Further information: Product cost managementHistory
Target costing was developed independently in both USA and Japan in different time periods. Target costing was adopted earlier by American companies to reduce cost and improve productivity, such as Ford Motor from 1900s, American Motors from 1950s-1960s. Although the ideas of target costing were also applied by a number of other American companies including Boeing, Caterpillar, Northern Telecom, few of them apply target costing as comprehensively and intensively as top Japanese companies such as Nissan, Toyota, Nippondenso. Target costing emerged from Japan from 1960s to early 1970s with the particular effort of Japanese automobile industry, including Toyota and Nissan. It did not receive global attention until late 1980s to 1990s when some authors such as Monden (1992), Sakurai (1989), Tanaka (1993), and Cooper (1992) described the way that Japanese companies applied target costing to thrive in their business (IMA 1994). With superior implementation systems, Japanese manufacturers are more successful than the American companies in developing target costing. Traditional cost-plus pricing strategy has been impeding the productivity and profitability for a long time. As a new strategy, target costing is replacing traditional cost-plus pricing strategy by maximizing customer satisfaction by accepted level of quality and functionality while minimizing costs.
Process of target costing
The process of target costing can be divided into three sections: the first section involves in market-driven target costing, which focuses on studying market conditions to identify a product's allowable cost in order to meet the company's long-term profit at expected selling price; the second section involves performing cost reduction strategies with the product designer's effort and creativity to identify the product-level target cost; the third section is component-level target cost which decomposes the production cost to functional and component levels to transmit cost responsibility to suppliers.
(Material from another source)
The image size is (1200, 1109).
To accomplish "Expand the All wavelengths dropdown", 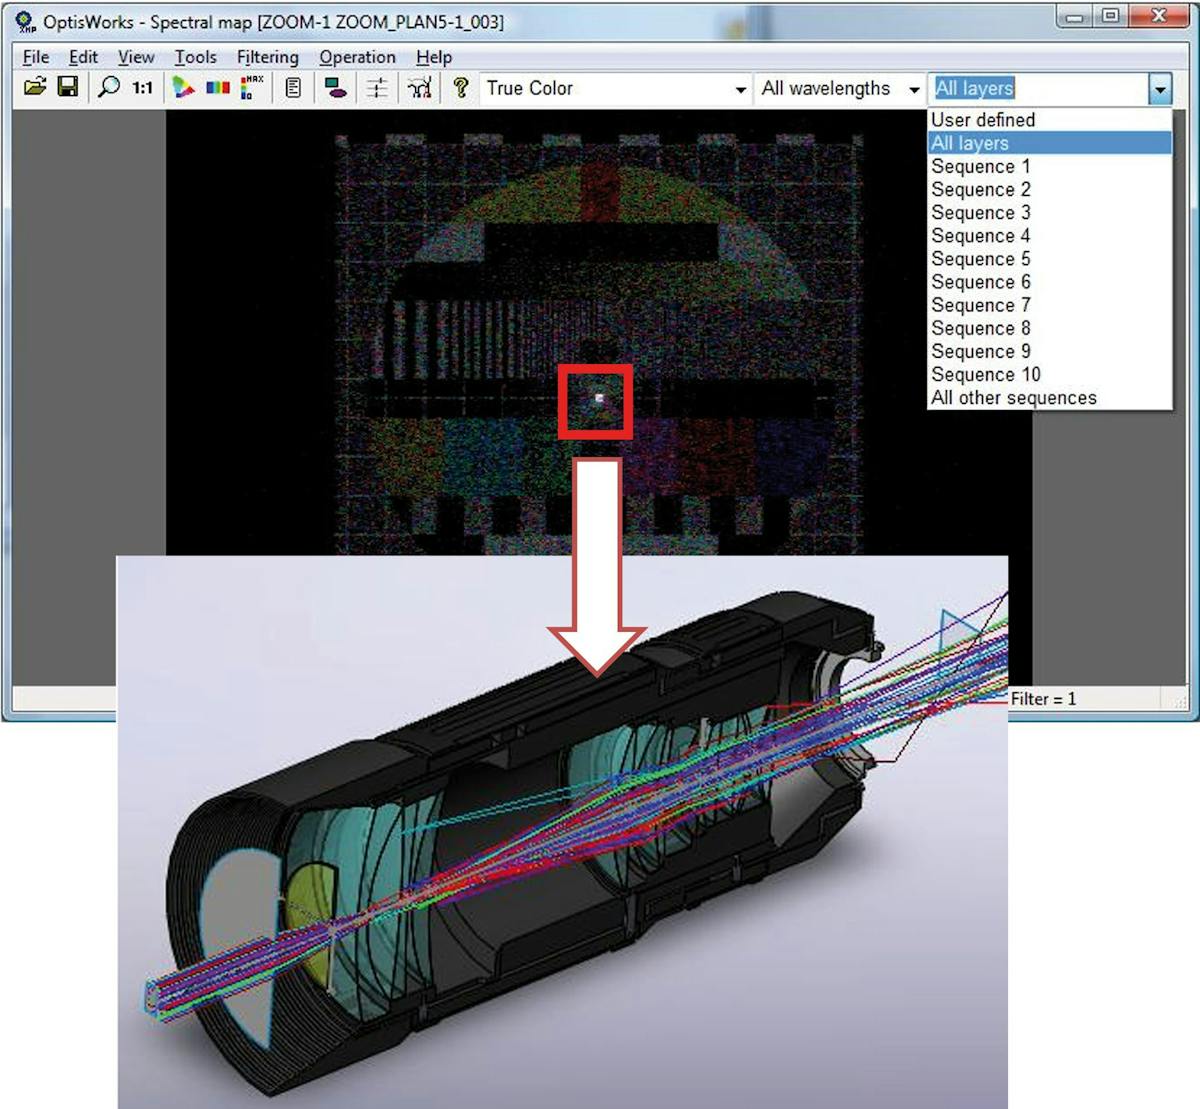I will click(x=913, y=88).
Market-driven target costing
Market driven target costing is the first section in the target costing process which focuses on studying market conditions and determining the company's profit margin in order to identify the allowable cost of a product. Market driven costing can go through 5 steps including: establish company's long-term sales and profit objective; develop the mix of products; identify target selling price for each product; identify profit margin for each product; and calculate allowable cost of each product.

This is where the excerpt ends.